La pareja de enfrente seguía acodada en su ventana, porque no había advertido ningún movimiento. Adil Bey acabó incluso por distinguir la blancura de la camisa del hombre, y luego la mancha lechosa de las caras.
Las bombillas seguían sin encenderse de nuevo. No era una avería, sino el corte de corriente de todos los días a medianoche. Se oyeron pasos en una calle vecina. Un animal gritó, un gato o un perro.
¿También el consulado de Italia se quedaba sin corriente? ¿No tendrían al menos preparadas linternas para estos casos? Adil Bey, que no fumaba, ni siquiera tenía cerillas.
Miraba desoladamente a su alrededor, mientras un vago halo, procedente del cielo por el que corrían unas nubes blancas, impregnaba poco a poco la oscuridad.
Lo único que podía hacer era irse a dormir.
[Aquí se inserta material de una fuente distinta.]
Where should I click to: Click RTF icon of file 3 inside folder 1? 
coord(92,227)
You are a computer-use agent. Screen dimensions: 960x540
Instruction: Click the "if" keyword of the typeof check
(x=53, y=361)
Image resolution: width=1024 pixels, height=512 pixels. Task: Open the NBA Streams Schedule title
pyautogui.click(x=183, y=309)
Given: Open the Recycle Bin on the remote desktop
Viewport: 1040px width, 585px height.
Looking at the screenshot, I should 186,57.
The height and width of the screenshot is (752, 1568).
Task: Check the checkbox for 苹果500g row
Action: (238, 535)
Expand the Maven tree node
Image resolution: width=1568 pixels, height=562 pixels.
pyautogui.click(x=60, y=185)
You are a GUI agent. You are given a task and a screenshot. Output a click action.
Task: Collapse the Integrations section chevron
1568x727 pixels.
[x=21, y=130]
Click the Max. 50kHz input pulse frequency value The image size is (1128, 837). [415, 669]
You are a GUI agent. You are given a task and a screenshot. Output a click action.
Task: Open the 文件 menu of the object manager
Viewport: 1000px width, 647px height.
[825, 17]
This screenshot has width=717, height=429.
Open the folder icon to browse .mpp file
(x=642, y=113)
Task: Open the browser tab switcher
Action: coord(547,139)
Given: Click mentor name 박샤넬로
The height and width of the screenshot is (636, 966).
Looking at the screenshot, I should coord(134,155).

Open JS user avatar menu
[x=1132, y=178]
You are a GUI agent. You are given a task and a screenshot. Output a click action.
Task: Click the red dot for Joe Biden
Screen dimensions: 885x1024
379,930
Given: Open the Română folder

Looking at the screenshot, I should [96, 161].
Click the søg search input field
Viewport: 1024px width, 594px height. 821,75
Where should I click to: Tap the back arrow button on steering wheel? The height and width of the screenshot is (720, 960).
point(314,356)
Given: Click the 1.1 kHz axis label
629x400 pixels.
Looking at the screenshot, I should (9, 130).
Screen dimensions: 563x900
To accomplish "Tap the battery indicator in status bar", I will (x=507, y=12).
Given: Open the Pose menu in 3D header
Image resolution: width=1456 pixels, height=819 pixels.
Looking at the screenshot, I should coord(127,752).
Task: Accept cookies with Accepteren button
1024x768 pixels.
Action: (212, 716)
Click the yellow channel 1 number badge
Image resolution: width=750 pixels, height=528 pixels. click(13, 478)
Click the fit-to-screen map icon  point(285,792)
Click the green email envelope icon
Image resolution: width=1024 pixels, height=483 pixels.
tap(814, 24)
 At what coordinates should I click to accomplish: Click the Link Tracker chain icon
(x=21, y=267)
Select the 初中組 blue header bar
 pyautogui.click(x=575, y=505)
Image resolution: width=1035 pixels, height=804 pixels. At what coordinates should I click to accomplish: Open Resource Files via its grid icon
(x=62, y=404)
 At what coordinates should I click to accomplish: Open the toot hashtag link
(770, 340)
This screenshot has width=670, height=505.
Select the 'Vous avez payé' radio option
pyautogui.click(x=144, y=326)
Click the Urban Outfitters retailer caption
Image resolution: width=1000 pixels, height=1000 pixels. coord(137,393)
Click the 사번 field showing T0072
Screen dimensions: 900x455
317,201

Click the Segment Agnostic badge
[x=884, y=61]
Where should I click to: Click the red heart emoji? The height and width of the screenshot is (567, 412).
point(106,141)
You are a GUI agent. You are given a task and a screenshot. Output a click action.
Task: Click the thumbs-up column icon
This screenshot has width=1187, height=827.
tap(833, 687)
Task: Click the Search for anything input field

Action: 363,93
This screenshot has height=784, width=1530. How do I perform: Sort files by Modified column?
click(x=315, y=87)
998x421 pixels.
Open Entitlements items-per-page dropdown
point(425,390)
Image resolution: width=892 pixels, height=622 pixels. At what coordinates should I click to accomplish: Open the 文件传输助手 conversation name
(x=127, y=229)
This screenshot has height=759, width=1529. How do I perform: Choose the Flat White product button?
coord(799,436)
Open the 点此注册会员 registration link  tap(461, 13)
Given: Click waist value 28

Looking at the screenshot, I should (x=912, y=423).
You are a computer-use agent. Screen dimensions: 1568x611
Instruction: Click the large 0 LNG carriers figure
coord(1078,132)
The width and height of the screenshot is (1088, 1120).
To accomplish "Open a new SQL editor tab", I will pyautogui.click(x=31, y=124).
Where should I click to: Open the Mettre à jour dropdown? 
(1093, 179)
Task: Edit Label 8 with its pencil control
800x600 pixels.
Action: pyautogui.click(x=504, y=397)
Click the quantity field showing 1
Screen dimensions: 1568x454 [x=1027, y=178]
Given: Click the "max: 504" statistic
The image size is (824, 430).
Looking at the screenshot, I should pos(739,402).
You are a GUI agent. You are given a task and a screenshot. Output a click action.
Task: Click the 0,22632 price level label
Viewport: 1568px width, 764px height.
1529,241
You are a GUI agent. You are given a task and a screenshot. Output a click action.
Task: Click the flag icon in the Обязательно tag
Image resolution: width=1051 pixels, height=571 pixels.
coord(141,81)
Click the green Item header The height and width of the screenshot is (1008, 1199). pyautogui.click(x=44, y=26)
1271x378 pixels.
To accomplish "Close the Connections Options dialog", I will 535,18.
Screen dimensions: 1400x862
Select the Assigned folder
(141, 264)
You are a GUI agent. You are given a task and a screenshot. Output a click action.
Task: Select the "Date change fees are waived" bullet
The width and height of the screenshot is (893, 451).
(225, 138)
Se acostó completamente vestido sobre el diván y se sobresaltó cuando le alcanzó un rayo de luna. ¿Había llegado a adormecerse? No lo sabía. Se precipitó hacia la ventana. Buscó con los ojos la ventana de enfrente, y al principio vio un punto brillante, la brasa de un cigarrillo, luego la manga de una camisa, un brazo doblado, la cabeza de un hombre, y, muy cerca, la mujer que había dejado caer sus cabellos sobre los hombros.
La claridad de la luna se infiltraba hasta la misma sombra de detrás de la pareja. Adil Bey adivinó el rectángulo blanco de una cama. «Me están viendo—pensó—. Es imposible que no me vean».
A modo de bravata, pegó su cara al cristal, sin detenerse a pensar si su nariz aplastada contra él resultaba amenazadora o cómica.